WORK TASK: Set down a word-for-word copy of the data below, limited to the lines from the first through the line with "防爆电机 (117, 2479)".

Extracted records:
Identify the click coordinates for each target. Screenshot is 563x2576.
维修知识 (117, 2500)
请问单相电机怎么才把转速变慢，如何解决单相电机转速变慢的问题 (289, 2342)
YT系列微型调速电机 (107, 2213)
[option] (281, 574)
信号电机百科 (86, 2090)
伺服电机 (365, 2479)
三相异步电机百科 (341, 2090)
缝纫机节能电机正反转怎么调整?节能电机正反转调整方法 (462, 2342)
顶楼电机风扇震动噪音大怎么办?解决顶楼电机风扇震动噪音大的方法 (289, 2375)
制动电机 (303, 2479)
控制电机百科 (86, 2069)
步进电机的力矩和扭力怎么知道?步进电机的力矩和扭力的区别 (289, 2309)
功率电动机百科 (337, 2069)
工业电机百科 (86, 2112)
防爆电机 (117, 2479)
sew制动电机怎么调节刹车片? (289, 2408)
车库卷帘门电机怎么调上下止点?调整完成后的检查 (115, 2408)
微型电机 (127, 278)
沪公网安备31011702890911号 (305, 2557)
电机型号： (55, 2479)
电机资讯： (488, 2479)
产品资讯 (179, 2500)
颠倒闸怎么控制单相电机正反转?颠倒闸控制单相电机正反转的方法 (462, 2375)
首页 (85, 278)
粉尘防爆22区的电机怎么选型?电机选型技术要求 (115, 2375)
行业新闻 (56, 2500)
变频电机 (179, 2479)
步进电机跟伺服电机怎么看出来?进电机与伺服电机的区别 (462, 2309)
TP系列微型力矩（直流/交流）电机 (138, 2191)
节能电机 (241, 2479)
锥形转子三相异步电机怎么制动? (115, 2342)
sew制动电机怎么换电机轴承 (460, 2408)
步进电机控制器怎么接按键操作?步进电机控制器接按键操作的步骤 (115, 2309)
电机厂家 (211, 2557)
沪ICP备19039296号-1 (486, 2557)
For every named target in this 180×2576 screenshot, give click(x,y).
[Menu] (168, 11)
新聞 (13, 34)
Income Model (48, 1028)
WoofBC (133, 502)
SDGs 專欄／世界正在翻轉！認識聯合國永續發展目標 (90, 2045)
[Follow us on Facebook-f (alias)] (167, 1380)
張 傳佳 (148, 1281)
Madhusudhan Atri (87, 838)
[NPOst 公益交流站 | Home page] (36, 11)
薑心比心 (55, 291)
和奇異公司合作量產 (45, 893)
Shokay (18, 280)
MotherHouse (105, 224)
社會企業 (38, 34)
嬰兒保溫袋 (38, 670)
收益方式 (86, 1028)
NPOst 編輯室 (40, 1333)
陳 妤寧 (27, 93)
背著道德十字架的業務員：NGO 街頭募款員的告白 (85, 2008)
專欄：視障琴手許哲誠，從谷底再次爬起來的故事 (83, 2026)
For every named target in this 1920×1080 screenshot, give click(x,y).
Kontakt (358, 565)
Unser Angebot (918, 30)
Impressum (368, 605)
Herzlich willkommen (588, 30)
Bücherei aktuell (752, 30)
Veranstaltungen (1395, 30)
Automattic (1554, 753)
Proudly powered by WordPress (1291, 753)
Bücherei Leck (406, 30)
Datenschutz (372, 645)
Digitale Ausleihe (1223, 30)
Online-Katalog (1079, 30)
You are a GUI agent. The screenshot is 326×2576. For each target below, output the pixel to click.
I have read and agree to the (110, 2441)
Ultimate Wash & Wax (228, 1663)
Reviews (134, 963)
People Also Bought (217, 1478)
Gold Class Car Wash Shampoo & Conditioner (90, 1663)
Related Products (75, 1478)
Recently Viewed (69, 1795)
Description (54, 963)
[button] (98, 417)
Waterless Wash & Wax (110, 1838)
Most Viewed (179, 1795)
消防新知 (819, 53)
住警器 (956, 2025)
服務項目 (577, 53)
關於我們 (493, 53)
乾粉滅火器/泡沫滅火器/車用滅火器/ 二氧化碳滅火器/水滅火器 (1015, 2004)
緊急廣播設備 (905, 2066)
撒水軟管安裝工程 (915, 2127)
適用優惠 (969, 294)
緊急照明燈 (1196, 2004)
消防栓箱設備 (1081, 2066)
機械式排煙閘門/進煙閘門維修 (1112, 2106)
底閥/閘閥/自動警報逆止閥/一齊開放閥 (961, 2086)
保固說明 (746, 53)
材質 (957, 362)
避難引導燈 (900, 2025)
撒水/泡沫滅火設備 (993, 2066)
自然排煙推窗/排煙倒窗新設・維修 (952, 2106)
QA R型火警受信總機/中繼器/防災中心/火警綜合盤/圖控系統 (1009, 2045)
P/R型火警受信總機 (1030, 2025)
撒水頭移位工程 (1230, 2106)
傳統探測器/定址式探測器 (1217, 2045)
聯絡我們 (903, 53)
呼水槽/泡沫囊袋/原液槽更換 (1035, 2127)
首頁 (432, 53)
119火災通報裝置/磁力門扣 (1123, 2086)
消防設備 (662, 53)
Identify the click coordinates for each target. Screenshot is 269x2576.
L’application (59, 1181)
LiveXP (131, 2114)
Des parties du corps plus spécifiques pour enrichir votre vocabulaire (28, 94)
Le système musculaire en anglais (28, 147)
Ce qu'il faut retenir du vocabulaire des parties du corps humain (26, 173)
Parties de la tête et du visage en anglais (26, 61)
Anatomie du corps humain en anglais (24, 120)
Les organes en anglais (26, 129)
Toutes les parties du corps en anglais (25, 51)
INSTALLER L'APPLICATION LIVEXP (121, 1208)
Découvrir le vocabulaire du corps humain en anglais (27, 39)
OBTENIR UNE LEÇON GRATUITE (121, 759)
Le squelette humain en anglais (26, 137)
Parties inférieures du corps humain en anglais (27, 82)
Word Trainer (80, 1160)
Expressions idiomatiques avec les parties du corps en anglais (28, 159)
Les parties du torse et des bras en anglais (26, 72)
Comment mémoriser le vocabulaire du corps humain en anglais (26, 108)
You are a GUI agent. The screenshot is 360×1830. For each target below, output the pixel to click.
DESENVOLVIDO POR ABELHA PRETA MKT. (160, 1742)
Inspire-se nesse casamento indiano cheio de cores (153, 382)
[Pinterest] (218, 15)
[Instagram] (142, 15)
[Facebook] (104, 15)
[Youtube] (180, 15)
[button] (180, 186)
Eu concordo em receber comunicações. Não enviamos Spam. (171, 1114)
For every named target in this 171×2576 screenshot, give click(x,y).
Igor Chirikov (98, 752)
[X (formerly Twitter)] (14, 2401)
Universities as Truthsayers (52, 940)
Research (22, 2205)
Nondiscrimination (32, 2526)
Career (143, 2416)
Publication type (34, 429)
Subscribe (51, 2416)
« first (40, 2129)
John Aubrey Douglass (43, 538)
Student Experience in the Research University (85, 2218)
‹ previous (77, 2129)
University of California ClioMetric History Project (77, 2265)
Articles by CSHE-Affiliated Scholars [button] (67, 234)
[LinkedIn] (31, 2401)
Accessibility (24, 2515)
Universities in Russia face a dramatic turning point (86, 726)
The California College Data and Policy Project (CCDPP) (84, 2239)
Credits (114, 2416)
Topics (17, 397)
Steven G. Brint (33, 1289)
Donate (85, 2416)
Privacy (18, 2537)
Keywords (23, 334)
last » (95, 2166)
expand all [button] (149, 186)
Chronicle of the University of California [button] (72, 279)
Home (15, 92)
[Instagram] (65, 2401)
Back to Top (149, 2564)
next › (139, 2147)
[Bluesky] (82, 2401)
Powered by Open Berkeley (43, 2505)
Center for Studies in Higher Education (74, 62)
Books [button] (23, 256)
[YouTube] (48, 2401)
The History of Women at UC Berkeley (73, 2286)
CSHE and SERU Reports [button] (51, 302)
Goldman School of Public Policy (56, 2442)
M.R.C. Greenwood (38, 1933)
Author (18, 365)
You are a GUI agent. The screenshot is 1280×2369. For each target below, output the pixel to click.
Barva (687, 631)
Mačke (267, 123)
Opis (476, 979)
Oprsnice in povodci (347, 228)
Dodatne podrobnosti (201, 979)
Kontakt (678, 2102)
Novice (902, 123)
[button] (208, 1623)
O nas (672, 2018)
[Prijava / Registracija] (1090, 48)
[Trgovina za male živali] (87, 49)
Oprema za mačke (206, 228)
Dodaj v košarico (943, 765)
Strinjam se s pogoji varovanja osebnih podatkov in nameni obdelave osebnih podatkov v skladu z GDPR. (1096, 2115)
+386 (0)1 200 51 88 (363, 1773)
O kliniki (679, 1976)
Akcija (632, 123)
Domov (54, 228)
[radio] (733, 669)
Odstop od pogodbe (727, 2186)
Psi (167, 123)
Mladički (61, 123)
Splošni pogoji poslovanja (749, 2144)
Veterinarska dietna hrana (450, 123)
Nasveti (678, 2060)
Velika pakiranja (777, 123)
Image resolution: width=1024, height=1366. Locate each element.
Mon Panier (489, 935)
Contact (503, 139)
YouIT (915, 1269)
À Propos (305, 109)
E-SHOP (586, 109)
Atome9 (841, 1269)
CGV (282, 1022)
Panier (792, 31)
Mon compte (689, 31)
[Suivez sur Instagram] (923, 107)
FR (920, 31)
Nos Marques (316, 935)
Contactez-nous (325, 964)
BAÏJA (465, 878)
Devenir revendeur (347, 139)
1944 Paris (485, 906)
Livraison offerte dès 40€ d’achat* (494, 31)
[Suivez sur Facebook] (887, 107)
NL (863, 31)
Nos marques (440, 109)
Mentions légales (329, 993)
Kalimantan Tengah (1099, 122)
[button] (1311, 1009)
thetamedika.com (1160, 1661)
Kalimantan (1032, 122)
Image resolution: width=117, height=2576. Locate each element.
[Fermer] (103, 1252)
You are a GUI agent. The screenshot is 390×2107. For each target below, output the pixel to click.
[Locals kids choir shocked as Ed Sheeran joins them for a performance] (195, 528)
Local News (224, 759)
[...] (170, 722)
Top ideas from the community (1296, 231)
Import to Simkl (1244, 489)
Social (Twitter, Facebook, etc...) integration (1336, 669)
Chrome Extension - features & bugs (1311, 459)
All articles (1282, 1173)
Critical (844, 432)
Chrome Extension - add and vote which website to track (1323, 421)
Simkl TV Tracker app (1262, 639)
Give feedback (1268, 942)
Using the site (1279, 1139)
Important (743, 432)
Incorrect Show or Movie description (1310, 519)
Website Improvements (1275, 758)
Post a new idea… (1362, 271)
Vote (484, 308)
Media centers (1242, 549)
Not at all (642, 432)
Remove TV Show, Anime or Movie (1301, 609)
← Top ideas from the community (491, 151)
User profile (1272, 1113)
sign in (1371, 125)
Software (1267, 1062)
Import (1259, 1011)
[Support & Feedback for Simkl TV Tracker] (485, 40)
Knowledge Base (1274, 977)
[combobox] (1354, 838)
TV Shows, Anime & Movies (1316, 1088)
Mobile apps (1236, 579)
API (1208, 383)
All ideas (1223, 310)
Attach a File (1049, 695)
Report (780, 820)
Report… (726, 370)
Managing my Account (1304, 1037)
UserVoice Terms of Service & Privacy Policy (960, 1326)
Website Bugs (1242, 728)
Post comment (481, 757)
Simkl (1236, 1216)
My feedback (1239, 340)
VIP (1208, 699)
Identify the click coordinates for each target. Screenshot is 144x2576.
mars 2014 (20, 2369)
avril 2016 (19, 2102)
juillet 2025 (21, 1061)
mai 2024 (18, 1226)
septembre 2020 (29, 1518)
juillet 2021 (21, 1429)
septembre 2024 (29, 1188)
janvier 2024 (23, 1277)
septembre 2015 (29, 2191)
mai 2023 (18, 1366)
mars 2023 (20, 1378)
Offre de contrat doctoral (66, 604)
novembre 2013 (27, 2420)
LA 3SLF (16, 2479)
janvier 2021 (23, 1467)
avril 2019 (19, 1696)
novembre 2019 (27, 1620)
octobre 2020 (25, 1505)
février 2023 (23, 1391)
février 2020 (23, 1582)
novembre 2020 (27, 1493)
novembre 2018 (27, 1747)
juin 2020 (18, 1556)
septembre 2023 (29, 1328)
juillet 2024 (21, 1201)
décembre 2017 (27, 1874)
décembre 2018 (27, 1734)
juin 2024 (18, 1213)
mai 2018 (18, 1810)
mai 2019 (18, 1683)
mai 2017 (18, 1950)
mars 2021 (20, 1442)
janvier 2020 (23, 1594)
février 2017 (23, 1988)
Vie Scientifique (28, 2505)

YOUR RESPONSE:
Identify the click coordinates for each target. Screenshot is 563x2576.
维修知识 (117, 2500)
请问单相电机怎么才把转速变慢，如何解决单相电机转速变慢的问题 (289, 2342)
YT系列微型调速电机 (107, 2213)
[option] (281, 574)
信号电机百科 (86, 2090)
伺服电机 (365, 2479)
三相异步电机百科 (341, 2090)
缝纫机节能电机正反转怎么调整?节能电机正反转调整方法 (462, 2342)
顶楼电机风扇震动噪音大怎么办?解决顶楼电机风扇震动噪音大的方法 (289, 2375)
制动电机 (303, 2479)
控制电机百科 (86, 2069)
步进电机的力矩和扭力怎么知道?步进电机的力矩和扭力的区别 (289, 2309)
功率电动机百科 (337, 2069)
工业电机百科 (86, 2112)
防爆电机 (117, 2479)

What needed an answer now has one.